§ Exercise: Continue the passage below on the theatre and the plague, starting after its last sentence.

(Excerpted text Opens)

In the theatre as in the plague there is a kind of strange sun, a light of abnormal intensity by which it seems that the difficult and even the impossible suddenly become our normal element. And Ford’s play, like all true theatre, is within the radiance of this strange sun. His Annabella resembles the plague’s freedom by means of which, from degree to degree, stage to stage, the victim swells his individuality and the survivor gradually becomes a grandiose and overwhelming being.
We can now say that all true freedom is dark, and infallibly identified with sexual freedom which is also dark, although we do not know precisely why. For it has been a long time since the Platonic Eros, the procreative sense, the freedom of life vanished beneath the sombre veneer of the Libido which is identified with all that is dirty, abject, infamous in the process of living and of throwing oneself headlong with a natural and impure vigour, with a perpetually renewed strength, upon life. And that is why all the great Myths are dark, so that one cannot imagine, save in an atmosphere of carnage, torture and bloodshed, all the magnificent Fables which recount to the multitudes the first sexual division and the first carnage of essences that appeared in creation. The theatre, like the plague, is in the image of this carnage and this essential separation. It releases conflicts, disengages powers, liberates possibilities, and if these possibilities and these powers are dark, it is not the fault of the plague nor of the theatre, but of life.

(Excerpted text Closes)
(Exercise data Opens)

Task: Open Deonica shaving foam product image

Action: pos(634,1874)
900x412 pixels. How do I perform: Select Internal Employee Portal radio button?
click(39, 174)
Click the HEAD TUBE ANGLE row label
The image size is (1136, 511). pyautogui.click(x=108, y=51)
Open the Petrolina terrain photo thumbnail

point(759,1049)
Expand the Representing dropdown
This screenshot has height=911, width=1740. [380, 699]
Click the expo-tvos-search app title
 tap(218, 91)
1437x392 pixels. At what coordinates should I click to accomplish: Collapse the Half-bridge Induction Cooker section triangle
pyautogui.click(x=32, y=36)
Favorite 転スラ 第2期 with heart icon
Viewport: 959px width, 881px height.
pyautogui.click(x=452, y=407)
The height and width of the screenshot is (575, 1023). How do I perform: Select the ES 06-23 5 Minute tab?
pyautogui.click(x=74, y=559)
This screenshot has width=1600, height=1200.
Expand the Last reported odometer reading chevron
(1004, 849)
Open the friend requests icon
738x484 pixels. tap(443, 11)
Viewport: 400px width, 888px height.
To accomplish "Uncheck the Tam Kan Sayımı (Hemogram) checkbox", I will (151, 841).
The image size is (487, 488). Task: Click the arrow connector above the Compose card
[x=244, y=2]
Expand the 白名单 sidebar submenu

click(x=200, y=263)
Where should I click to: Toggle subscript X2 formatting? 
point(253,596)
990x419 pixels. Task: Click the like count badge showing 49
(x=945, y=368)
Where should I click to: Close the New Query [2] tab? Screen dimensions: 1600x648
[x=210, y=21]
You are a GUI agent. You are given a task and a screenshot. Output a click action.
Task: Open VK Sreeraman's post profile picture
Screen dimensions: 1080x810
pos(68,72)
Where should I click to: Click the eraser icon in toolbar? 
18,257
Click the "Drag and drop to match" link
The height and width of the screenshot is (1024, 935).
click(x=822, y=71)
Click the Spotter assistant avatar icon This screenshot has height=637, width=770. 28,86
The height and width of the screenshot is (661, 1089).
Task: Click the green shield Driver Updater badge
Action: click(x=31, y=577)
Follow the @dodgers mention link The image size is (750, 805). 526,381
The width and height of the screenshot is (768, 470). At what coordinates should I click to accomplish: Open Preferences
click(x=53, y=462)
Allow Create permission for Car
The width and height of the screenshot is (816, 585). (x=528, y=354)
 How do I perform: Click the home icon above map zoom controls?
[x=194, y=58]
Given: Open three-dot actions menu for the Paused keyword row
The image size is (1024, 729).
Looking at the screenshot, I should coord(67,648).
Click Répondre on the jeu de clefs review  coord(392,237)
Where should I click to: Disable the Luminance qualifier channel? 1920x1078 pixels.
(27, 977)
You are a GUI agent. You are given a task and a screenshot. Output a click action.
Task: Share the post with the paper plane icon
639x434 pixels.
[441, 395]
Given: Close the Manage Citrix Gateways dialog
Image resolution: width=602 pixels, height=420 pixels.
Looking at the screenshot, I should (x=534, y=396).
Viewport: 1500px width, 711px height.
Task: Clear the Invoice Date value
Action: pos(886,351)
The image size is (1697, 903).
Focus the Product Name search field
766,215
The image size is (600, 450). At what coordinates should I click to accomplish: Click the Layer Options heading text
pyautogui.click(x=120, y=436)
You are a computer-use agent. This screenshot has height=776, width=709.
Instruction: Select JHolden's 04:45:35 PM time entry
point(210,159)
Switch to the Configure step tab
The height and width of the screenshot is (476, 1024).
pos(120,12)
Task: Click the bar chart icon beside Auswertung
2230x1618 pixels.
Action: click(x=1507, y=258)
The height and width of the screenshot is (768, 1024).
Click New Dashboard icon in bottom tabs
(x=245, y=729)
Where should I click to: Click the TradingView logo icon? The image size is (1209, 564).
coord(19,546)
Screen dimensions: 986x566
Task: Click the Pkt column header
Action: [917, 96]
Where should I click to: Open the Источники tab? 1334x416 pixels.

(Exercise data Closes)

§ Written response:
We do not see that life as it is and as it has been fashioned for us provides many reasons for exultation. It appears that by means of the plague, a gigantic abscess, as much moral as social, has been collectively drained; and that like the plague, the theatre has been created to drain abscesses collectively. Perhaps the theatre’s position, injected into the social body, disintegrates it, as Saint Augustine says, but at least it does so as a plague, as an avenging scourge, a redeeming epidemic in which credulous ages have chosen to see the finger of God in which is nothing but the application of a law of nature whereby every gesture is counterbalanced by a gesture and every action by its reaction.
The theatre like the plague is a crisis which is resolved by death or cure. And the plague is a superior disease because it is a total crisis after which nothing remains except death or an extreme purification. Similarly the theatre is a disease because it is the supreme equilibrium which cannot be achieved without destruction. It invites the mind to share a delirium which exults its energies; and we can see, to conclude, that from the human point of view, the action of theatre, like that of plague, is beneficial, for, impelling men to see themselves as they are, it causes the mask to fall, reveals the lie, the slackness, baseness, and hypocrisy of our world; it shakes off the asphyxiating inertia of matter which invades even the clearest testimony of the senses; and in revealing to the collectivities of men their dark power, their hidden force, it invites them to take, in the face of destiny, a superior and heroic attitude they would never have assumed without it.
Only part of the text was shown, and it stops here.